Это ясно. Здесь хозяин — хозяин регаты. Дубов. А Ленька все еще не замечает: у меня нет комплексов, я писатель! Мне становится весело:
— Ленечка, кто ты и кто я?
— Уймись, Горинская!
— Но я правда писатель.
102
Я рассказываю Чмутову, как мы с Машей попали в дорогостоящее кино. Таких катеров всего два в Европе. Катер выглядел фундаментально, как Дубов — государственный депутат, председатель промышленной корпорации. У катера был квадратный нос. На такой скорости трудно разговаривать. И дышать. Я надела купальник в каюте, а могла бы и душ принять. Маша вымечтала свой спрайт, хотя были и другие напитки.

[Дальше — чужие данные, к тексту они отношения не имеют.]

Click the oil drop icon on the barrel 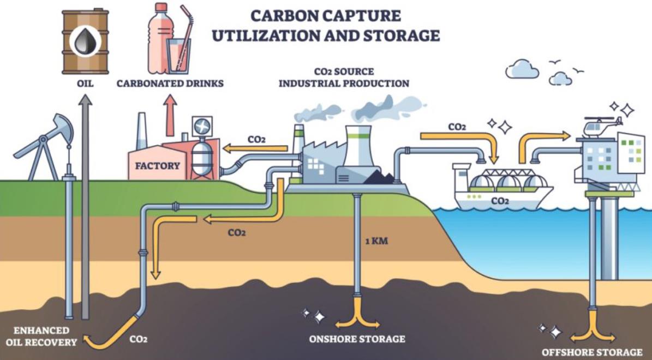coord(85,41)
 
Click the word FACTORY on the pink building coord(158,166)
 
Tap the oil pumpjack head coord(62,127)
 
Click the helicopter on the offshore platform coord(600,126)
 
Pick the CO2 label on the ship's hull coord(500,201)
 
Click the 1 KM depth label coord(376,241)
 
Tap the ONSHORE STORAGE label coord(357,339)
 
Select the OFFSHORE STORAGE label coord(592,352)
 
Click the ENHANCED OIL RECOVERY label coord(41,337)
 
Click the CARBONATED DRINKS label coord(170,83)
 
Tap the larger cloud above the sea coord(522,69)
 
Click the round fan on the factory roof coord(202,125)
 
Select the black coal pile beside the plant coord(379,178)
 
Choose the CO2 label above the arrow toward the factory coord(256,140)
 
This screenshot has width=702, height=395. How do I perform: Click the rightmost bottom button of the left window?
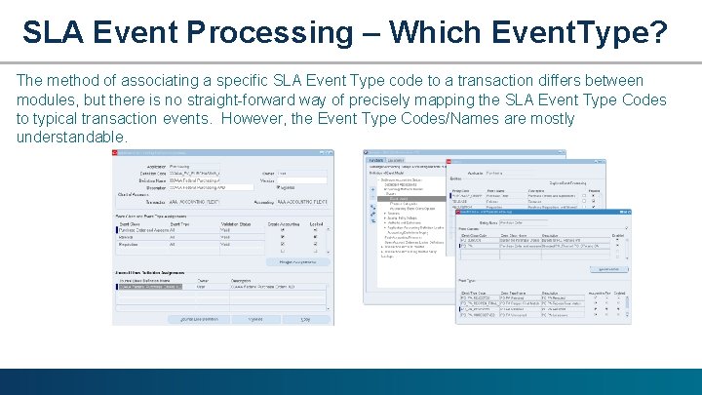(x=304, y=319)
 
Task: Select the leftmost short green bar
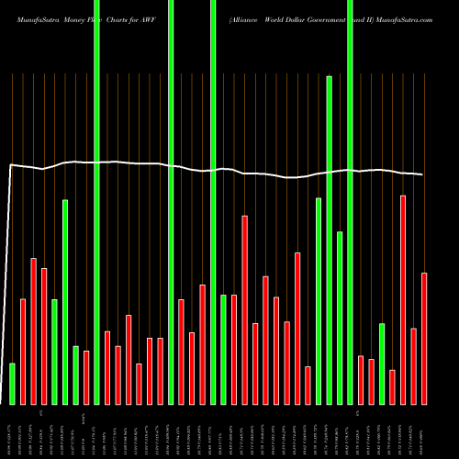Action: [x=13, y=384]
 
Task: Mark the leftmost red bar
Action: [x=23, y=352]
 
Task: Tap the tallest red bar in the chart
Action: [x=403, y=299]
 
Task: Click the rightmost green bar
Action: [x=382, y=364]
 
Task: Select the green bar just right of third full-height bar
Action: [x=223, y=349]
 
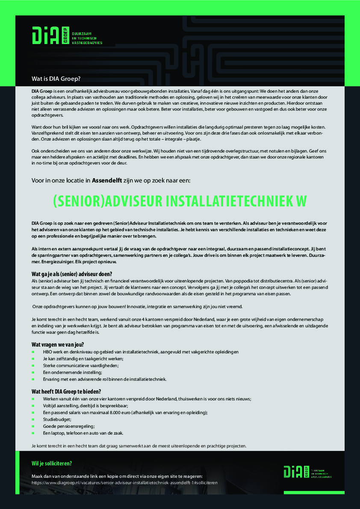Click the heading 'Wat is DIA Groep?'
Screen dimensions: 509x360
click(56, 79)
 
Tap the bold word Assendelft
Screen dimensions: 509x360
click(106, 180)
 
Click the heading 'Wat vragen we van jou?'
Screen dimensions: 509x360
click(58, 344)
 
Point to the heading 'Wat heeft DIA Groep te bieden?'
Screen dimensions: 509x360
click(66, 391)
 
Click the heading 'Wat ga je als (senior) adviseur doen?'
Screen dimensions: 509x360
click(72, 274)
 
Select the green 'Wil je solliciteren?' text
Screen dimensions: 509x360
click(52, 463)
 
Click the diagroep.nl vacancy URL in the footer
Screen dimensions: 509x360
click(125, 483)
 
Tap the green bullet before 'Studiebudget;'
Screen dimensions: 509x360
click(33, 419)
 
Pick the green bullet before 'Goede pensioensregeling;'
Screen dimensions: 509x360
click(33, 426)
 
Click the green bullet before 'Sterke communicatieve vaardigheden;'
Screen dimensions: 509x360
click(33, 365)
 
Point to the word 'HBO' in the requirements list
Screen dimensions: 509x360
click(47, 352)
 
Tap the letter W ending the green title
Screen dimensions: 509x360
click(301, 201)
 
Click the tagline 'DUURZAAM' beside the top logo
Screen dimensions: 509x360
click(82, 33)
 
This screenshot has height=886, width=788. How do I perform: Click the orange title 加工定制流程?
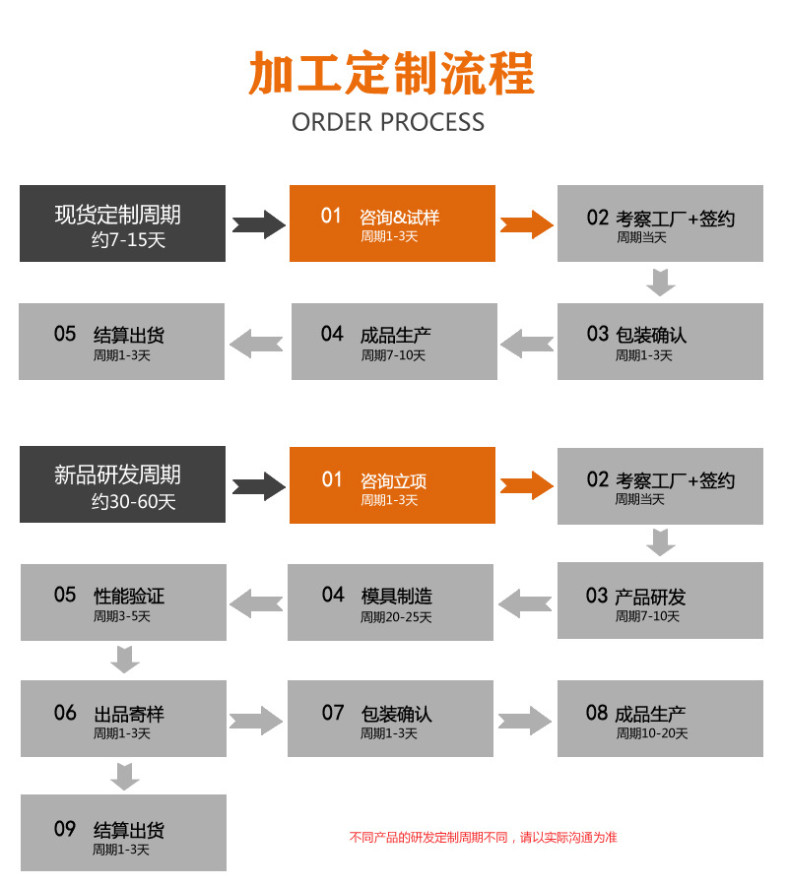pyautogui.click(x=391, y=75)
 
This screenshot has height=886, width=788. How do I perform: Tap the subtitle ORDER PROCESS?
pyautogui.click(x=388, y=122)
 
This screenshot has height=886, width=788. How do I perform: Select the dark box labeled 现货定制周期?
pyautogui.click(x=122, y=223)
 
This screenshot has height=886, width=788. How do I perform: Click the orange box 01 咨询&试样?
pyautogui.click(x=392, y=223)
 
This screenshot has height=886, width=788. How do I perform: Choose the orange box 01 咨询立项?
pyautogui.click(x=392, y=485)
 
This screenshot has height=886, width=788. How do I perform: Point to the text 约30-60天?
pyautogui.click(x=134, y=502)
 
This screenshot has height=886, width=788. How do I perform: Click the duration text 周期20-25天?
pyautogui.click(x=396, y=617)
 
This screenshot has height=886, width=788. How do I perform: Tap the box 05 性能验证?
pyautogui.click(x=123, y=602)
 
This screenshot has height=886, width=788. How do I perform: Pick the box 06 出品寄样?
pyautogui.click(x=123, y=719)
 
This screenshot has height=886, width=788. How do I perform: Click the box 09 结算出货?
pyautogui.click(x=123, y=833)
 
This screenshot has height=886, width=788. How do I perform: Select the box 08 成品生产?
pyautogui.click(x=660, y=719)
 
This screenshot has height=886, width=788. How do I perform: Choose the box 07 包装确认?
pyautogui.click(x=390, y=719)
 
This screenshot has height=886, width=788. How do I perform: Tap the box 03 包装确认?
pyautogui.click(x=660, y=342)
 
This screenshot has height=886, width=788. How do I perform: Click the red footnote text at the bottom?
pyautogui.click(x=483, y=837)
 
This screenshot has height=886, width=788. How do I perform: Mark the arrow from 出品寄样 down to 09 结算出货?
pyautogui.click(x=124, y=776)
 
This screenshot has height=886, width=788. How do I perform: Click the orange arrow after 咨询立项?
pyautogui.click(x=526, y=485)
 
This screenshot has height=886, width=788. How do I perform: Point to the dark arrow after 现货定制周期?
pyautogui.click(x=258, y=223)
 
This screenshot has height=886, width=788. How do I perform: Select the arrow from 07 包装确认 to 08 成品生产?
pyautogui.click(x=525, y=720)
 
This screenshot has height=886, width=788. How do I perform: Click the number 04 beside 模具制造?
pyautogui.click(x=333, y=595)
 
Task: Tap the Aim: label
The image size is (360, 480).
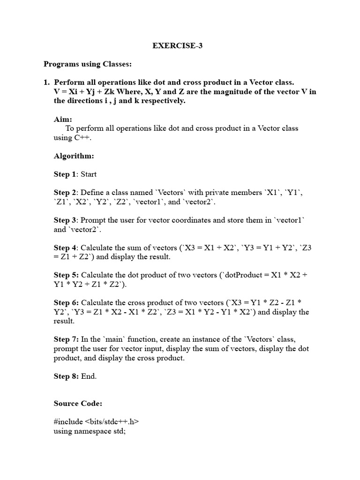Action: pos(63,120)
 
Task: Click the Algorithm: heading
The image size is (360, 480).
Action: pos(74,156)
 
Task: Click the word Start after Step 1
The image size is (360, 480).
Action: pos(89,174)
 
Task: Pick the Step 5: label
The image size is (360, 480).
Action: pos(66,275)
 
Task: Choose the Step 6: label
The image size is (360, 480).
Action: pos(66,303)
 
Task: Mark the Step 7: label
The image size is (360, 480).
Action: pos(66,339)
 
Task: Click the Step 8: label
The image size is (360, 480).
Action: pos(66,376)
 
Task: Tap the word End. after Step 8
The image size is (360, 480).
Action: pos(89,376)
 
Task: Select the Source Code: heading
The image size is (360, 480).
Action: pos(77,403)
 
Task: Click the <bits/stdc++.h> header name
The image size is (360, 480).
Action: pos(112,421)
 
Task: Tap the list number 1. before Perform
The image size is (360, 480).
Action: pos(46,82)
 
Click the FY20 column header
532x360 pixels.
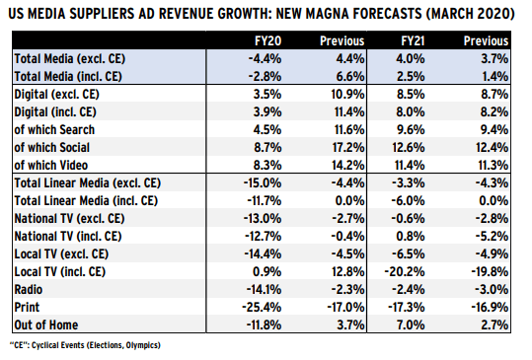(x=268, y=41)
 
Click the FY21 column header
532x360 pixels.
(x=413, y=41)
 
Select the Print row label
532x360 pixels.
(x=27, y=308)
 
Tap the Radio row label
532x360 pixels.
(x=29, y=290)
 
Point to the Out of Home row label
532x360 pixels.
(x=46, y=325)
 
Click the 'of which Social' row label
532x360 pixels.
(x=52, y=148)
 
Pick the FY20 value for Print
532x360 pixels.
(x=262, y=308)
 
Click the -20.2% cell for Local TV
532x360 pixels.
(x=405, y=272)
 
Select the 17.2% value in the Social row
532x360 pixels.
(x=348, y=148)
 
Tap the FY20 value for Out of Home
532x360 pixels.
(x=264, y=325)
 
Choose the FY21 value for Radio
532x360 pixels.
(x=409, y=290)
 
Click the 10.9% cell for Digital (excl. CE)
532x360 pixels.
(x=348, y=95)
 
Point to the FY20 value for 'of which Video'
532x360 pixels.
(x=267, y=166)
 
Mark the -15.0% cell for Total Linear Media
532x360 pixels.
(x=263, y=183)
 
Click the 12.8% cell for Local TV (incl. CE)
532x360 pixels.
(x=348, y=272)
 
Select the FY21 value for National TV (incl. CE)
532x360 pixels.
(x=411, y=237)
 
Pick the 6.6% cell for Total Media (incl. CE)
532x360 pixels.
(x=350, y=77)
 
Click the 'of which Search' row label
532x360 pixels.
(x=54, y=130)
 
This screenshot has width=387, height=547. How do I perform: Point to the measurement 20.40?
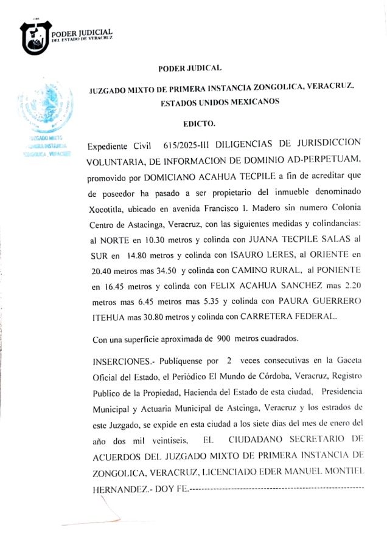pos(102,273)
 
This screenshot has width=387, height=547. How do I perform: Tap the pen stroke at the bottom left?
pos(97,517)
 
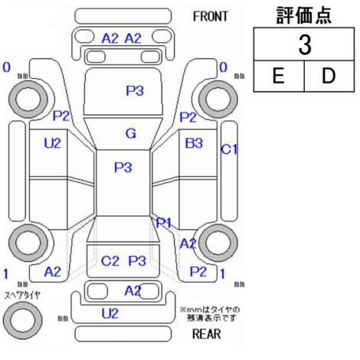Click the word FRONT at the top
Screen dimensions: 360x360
(x=210, y=17)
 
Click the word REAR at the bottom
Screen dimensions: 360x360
(x=207, y=334)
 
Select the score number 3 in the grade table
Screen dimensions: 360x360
(x=305, y=44)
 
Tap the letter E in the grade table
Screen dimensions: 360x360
(x=278, y=76)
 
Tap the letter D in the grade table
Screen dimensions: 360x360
(x=329, y=76)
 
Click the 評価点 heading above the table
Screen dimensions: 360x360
(x=304, y=15)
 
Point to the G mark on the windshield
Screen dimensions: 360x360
(x=131, y=133)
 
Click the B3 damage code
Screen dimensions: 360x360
(x=194, y=143)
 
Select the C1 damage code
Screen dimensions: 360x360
(x=229, y=149)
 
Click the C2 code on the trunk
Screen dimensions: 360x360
(x=110, y=261)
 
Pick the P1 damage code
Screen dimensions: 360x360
(x=163, y=223)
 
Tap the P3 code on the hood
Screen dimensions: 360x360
(x=135, y=90)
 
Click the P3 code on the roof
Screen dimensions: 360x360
(x=123, y=168)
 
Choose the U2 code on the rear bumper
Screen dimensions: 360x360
(x=110, y=313)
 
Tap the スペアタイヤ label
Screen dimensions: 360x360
(x=22, y=296)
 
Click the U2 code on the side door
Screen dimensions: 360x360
(x=52, y=143)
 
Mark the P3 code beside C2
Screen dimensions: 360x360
(x=137, y=261)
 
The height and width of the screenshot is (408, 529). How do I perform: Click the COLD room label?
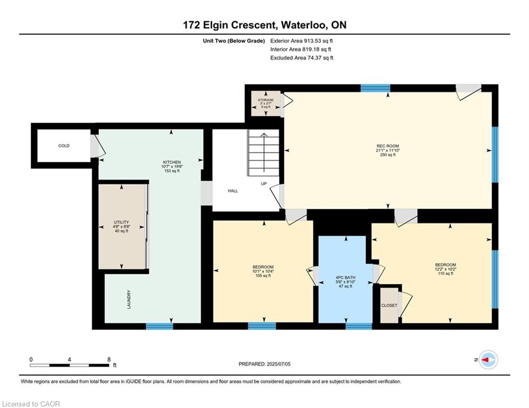64,146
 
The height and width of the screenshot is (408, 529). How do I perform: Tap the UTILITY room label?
121,222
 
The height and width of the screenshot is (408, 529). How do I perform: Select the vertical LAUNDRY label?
129,300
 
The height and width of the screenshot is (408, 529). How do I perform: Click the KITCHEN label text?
172,162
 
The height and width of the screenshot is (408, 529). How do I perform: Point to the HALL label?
233,191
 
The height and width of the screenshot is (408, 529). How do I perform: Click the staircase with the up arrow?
264,152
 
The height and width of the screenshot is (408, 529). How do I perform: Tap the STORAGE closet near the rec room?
266,104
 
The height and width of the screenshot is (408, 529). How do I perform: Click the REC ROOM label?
388,146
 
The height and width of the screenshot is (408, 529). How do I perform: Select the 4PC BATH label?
346,277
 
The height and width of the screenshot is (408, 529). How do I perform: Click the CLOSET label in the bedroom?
389,305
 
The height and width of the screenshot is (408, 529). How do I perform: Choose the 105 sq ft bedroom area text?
263,276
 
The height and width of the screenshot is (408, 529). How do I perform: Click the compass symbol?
489,360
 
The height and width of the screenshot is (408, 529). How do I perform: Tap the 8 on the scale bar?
109,360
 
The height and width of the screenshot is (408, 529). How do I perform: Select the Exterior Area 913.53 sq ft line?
301,41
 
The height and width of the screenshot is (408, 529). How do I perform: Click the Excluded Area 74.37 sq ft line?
301,58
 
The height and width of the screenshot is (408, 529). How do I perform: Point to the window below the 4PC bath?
359,326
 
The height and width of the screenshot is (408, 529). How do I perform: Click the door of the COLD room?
96,146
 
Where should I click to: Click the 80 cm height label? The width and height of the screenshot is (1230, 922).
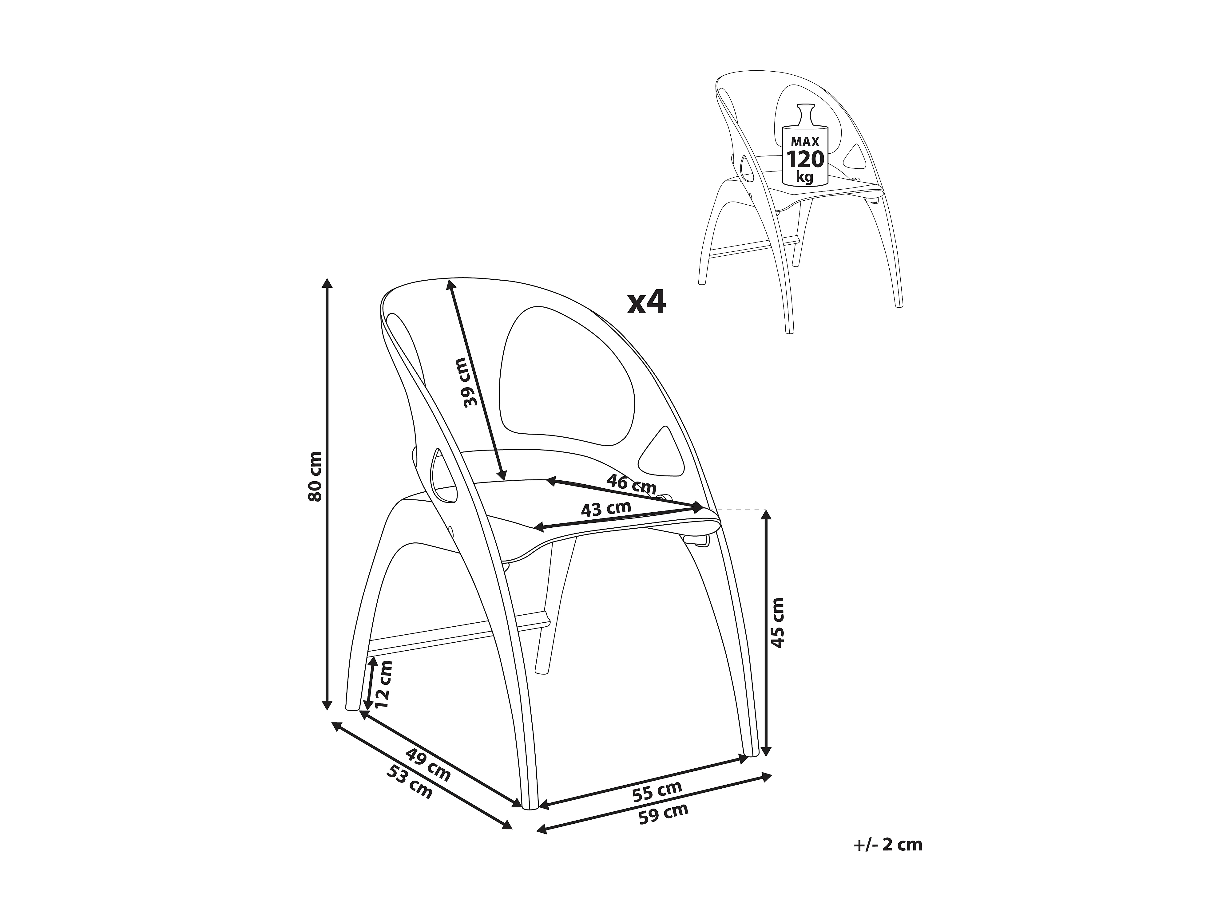[x=315, y=476]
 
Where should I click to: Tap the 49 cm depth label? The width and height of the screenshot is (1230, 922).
[x=428, y=765]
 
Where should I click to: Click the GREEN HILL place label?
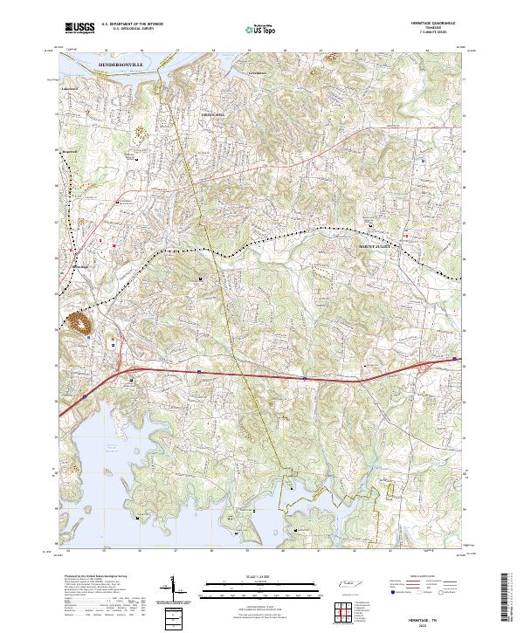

— Там было все. И охрана, и московская журналистка, тоненькая, как наша Фаинка, и тоже губастая, и тоже во всем прозрачном. Но выше. Моложе. Глупее. Она так радовалась, что попала на катер, так жеманилась, будто верила, что сейчас ей спонсируют передачу. А не только запитки и накуски. Она все старалась напомнить мужчинам то ли про вчерашнюю гонку, то ли про вчерашнюю пьянку. Пыталась кокетничать с Дубовым, но тот разговаривал с Леней. Переключилась на помощника, но тот рассказывал про плавучие острова и демидовские плотины. Когда мотор заглушили, подошла яхта с телекамерами, чтобы запечатлеть рукопожатие: Горинский и Дубов. Леня был сам не свой.